[Stored items]
_ _ _
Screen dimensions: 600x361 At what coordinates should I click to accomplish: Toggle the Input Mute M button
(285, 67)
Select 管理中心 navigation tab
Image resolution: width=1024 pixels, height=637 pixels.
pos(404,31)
_ _ _
- Activity
Nothing should be missing: every line above must be reproduced exactly.

- Answer area
Screen dimensions: 600x361 At what coordinates should I click to accomplish: Toggle the Input Mute M button
(285, 67)
Select 管理中心 navigation tab
Image resolution: width=1024 pixels, height=637 pixels.
pos(404,31)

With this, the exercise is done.